Word for word, retype the tail of the data below, starting with the line that has "Kombiskopa Gräv/ Lastare (891, 527)" and including the last line.

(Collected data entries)

········

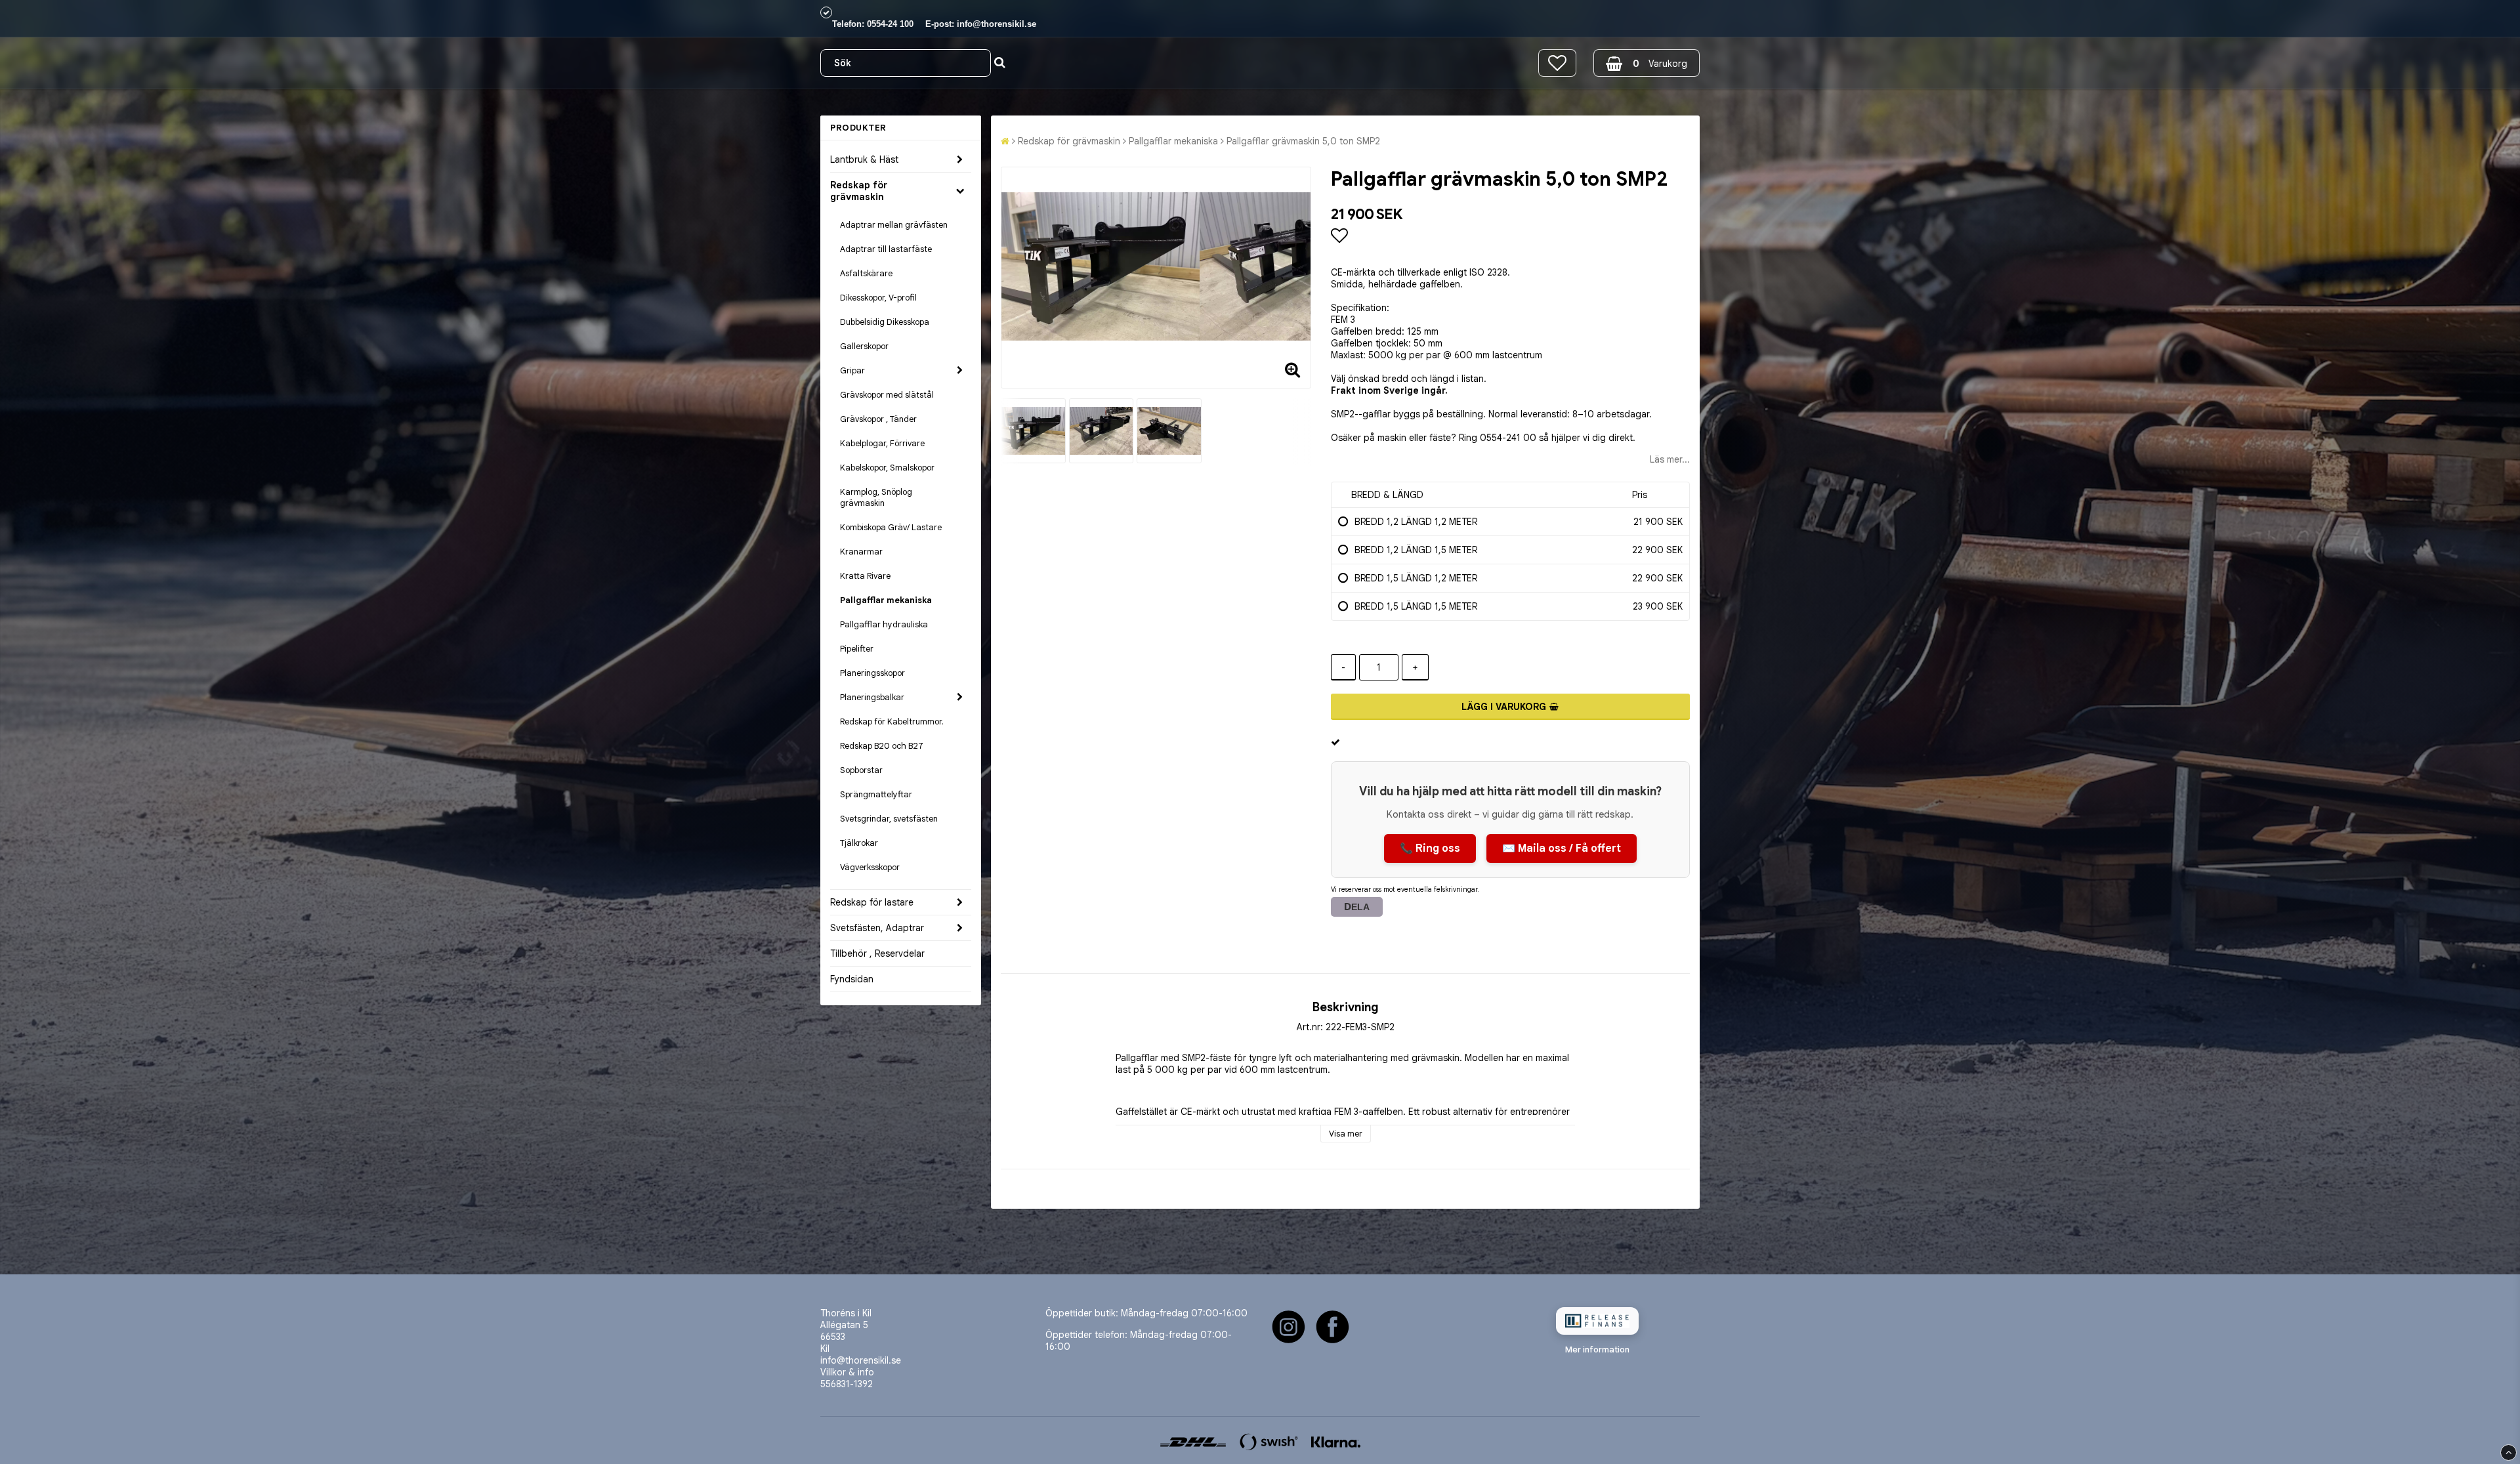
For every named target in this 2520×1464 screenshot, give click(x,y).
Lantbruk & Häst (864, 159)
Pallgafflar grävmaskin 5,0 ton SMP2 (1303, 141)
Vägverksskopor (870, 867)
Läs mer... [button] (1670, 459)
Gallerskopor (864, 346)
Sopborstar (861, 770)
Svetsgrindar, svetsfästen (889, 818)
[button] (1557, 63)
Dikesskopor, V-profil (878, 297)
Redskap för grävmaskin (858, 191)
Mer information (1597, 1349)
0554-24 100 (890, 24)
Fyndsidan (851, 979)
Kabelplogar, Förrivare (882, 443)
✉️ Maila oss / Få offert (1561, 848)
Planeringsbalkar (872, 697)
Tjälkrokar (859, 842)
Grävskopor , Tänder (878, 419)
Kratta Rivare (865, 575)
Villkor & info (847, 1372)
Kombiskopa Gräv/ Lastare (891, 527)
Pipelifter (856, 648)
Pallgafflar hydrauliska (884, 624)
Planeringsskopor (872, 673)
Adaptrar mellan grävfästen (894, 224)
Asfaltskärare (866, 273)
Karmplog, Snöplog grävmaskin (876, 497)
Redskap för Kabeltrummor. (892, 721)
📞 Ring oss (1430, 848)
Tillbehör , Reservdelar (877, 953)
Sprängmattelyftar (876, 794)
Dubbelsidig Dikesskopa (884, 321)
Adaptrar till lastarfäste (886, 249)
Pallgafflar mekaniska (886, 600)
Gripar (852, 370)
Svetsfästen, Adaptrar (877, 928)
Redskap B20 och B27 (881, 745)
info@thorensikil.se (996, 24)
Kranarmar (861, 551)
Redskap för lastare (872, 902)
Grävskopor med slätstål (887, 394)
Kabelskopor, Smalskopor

········

* _TASK OUTPUT_
Kombiskopa Gräv/ Lastare (891, 527)
Pipelifter (856, 648)
Pallgafflar hydrauliska (884, 624)
Planeringsskopor (872, 673)
Adaptrar mellan grävfästen (894, 224)
Asfaltskärare (866, 273)
Karmplog, Snöplog grävmaskin (876, 497)
Redskap för Kabeltrummor. (892, 721)
📞 Ring oss (1430, 848)
Tillbehör , Reservdelar (877, 953)
Sprängmattelyftar (876, 794)
Dubbelsidig Dikesskopa (884, 321)
Adaptrar till lastarfäste (886, 249)
Pallgafflar mekaniska (886, 600)
Gripar (852, 370)
Svetsfästen, Adaptrar (877, 928)
Redskap B20 och B27 (881, 745)
info@thorensikil.se (996, 24)
Kranarmar (861, 551)
Redskap för lastare (872, 902)
Grävskopor med slätstål (887, 394)
Kabelskopor, Smalskopor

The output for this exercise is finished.